To my knowledge there exist no controlled dietary trials lasting long enough for us to know how swapping monounsaturated fats (e.g. olive oil) and saturated fats (e.g. butter) affects death from and incidence of various diseases. So once again let’s scope some suggestive short term findings:
In some studies monounsaturated fat appears to increase thermogenesis (1,2) and facilitate greater weight loss (3) than saturated fat. However, these studies used primarily olive oil as their monounsaturated source. This is important because animal studies suggest that olive oil may uniquely increase thermogenesis and metabolic rate via the effect of phenolic compounds it contains (4).
No significant differences have been found between monounsaturated fat and saturated fat on insulin sensitivity (5,6,7,8) although one of these studies requires further discussion; the KANWU study (5) was a three month long diet trial that is commonly cited as evidence that saturated fat is worse for insulin sensitivity than monounsaturated fat. Although this trend was in fact seen, the difference in insulin sensitivity between the two groups never achieved statistical significance.

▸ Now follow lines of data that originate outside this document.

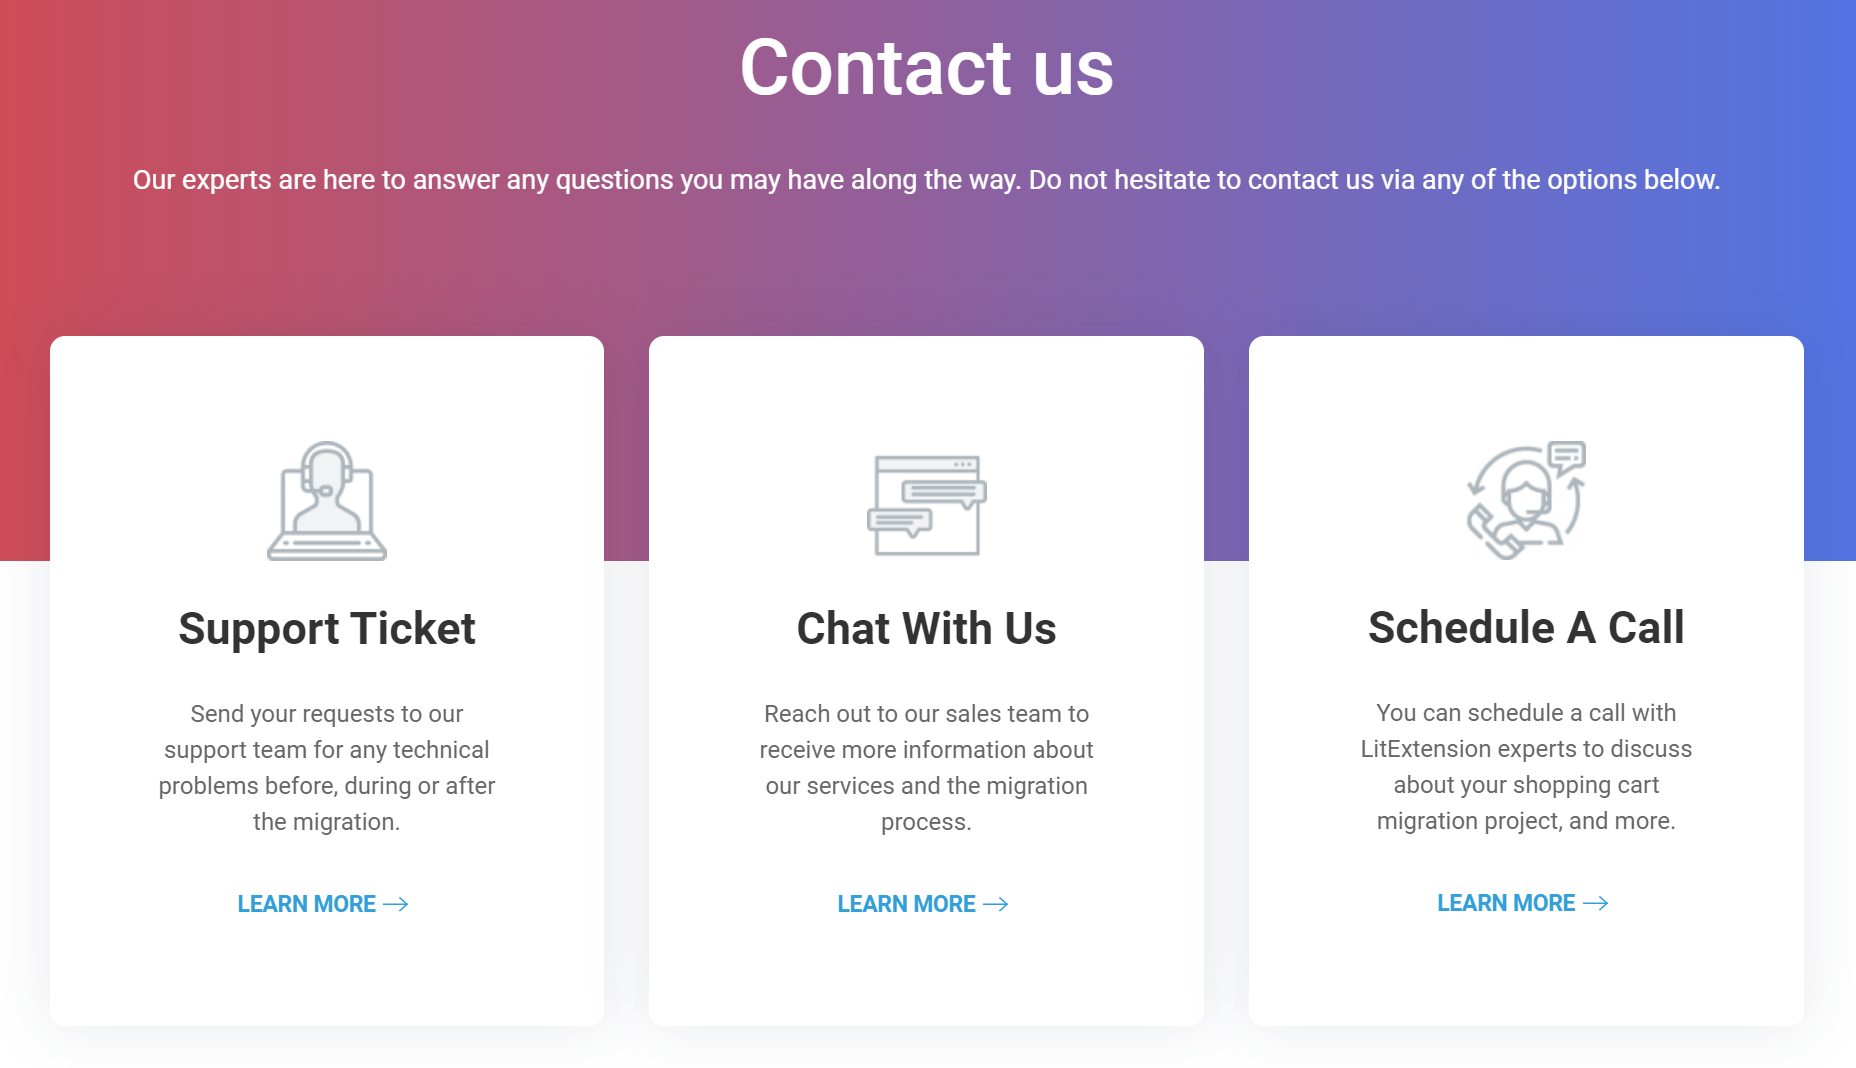The width and height of the screenshot is (1856, 1068).
Task: Click the Schedule A Call phone agent icon
Action: (x=1526, y=500)
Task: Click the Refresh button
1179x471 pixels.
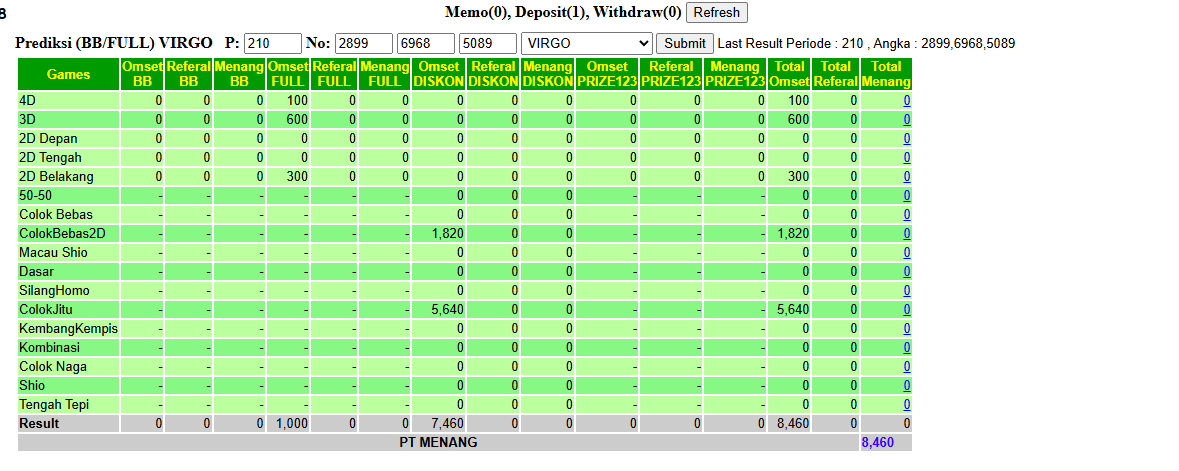Action: pos(717,12)
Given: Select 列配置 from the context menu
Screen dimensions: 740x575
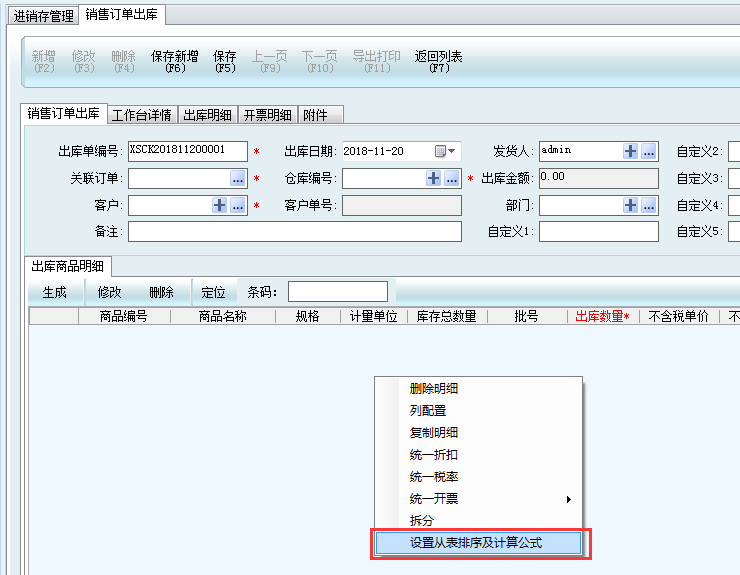Looking at the screenshot, I should click(x=428, y=411).
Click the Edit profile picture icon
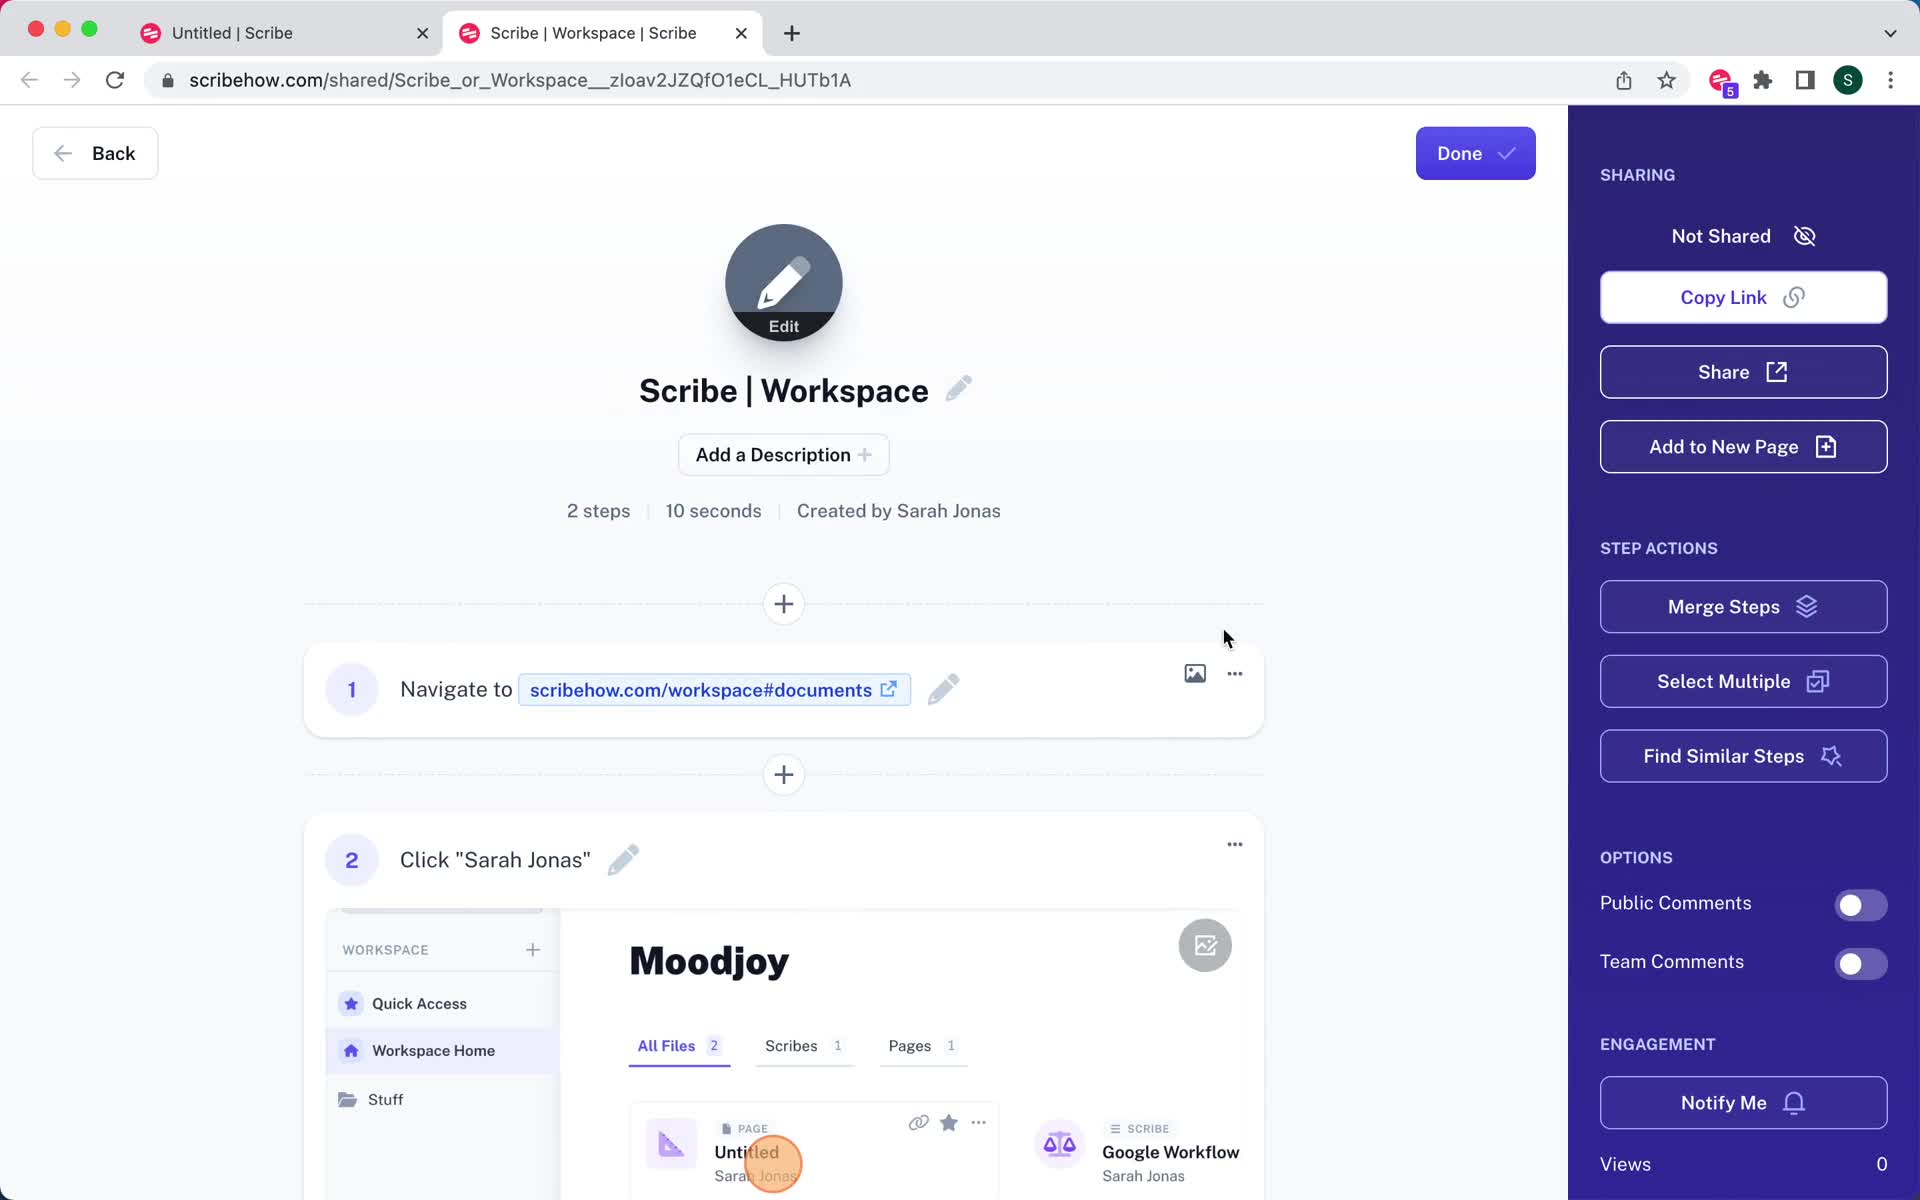This screenshot has width=1920, height=1200. click(x=784, y=281)
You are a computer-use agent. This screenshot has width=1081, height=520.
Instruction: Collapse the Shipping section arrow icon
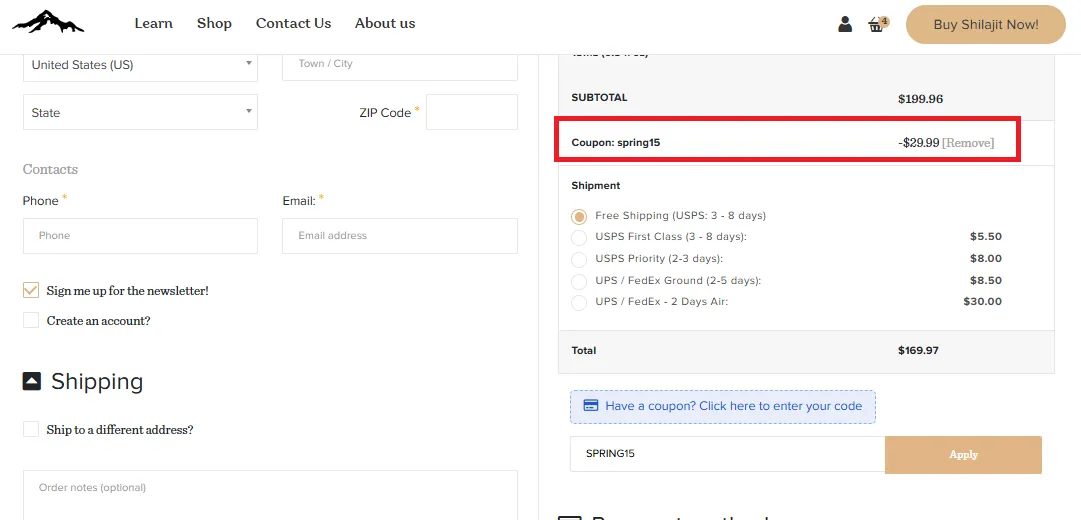click(x=32, y=381)
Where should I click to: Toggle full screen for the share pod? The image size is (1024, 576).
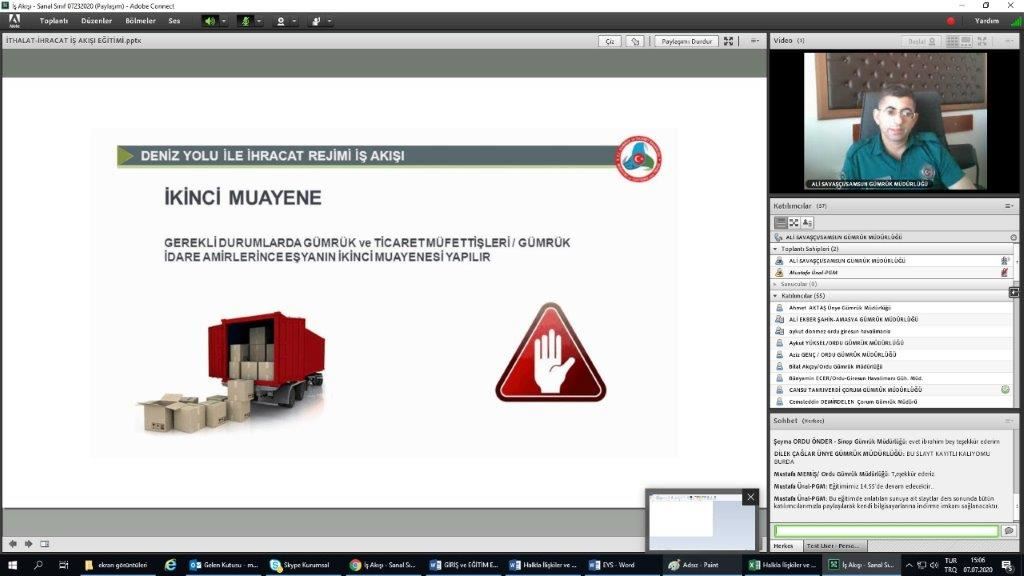(728, 41)
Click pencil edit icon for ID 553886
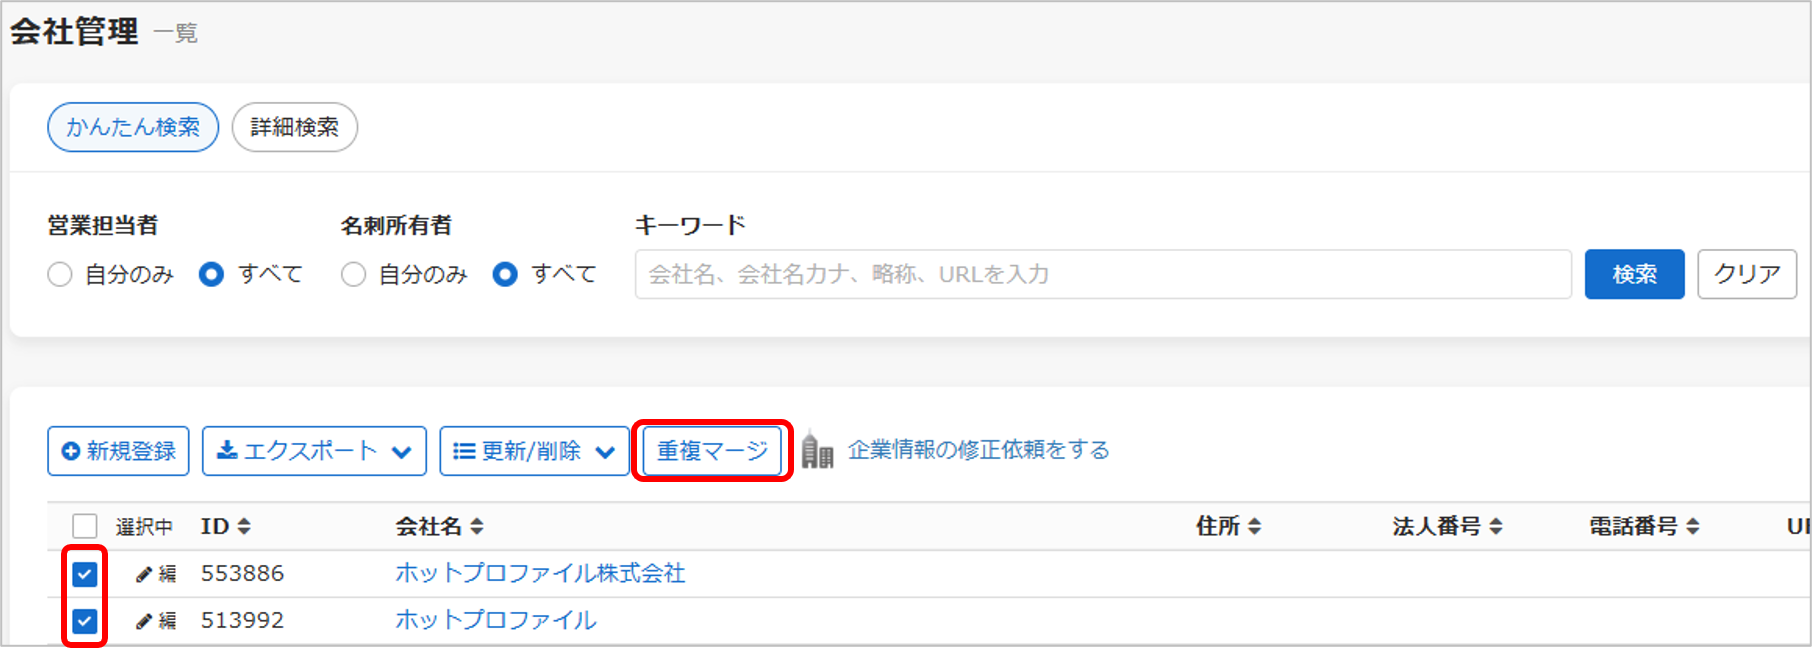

Two studies found that consuming monounsaturated fat produced LDL that was more resistant to oxidation in vitro (9,12). One of the studies found that consuming saturated fat produced lower TBARS levels compared to monounsaturated fat (12) and the other study noting no difference in TBARS levels (9). Since olive oil was used, the effect on LDL oxidation resistance may have been mediated by antioxidants in the olive oil. This is supported by studies in which virgin olive oil consumption was more beneficial to LDL oxidation resistance than refined olive oil (10) and high oleic sunflower oil (11). At this point it is unclear whether monounsaturated fat itself would produce more oxidation resistant LDL than saturated fat.
There is mixed evidence regarding the effect of MUFA and SFA on post prandial blood triglyceride levels. Some studies have found that saturated fat produces lower serum triglyceride levels than monounsaturated fat (13), while other studies have found the opposite (14,15). Once again, because these studies used olive oil as their source of monounsaturated fat, this could have affected the outcome as olive oil has been shown to produce lower triglyceride levels than other monounsaturated fat sources in some studies (16).
Several studies have found no significant differences when examining the effects of saturated and monounsaturated fat on platelet aggregation (12,17).
A major meta analysis of 60 controlled trials found that generally, saturated fat raises both LDL and HDL compared to monounsaturated fat (18).
Some studies have found no difference between saturated and monounsaturated fat on fibrinogen levels (19) while other studies have reported higher levels after consuming saturated fat (17). Fibrinogen is a marker of inflammation and blood clotting potential. Elevated fibrinogen is correlated with cardiovascular disease (20).
Monounsaturated appears to be healthier than saturated fat, if only to a small degree. Some evidence suggests this difference may be due in part to the fact that olive oil, the oil used to represent monounsaturated fat in many of these trials, contains phytonutrients with beneficial effects on various health parameters. More evidence is likely needed to eliminate this variable and determine for sure that monounsaturated fat itself is the healthier fat.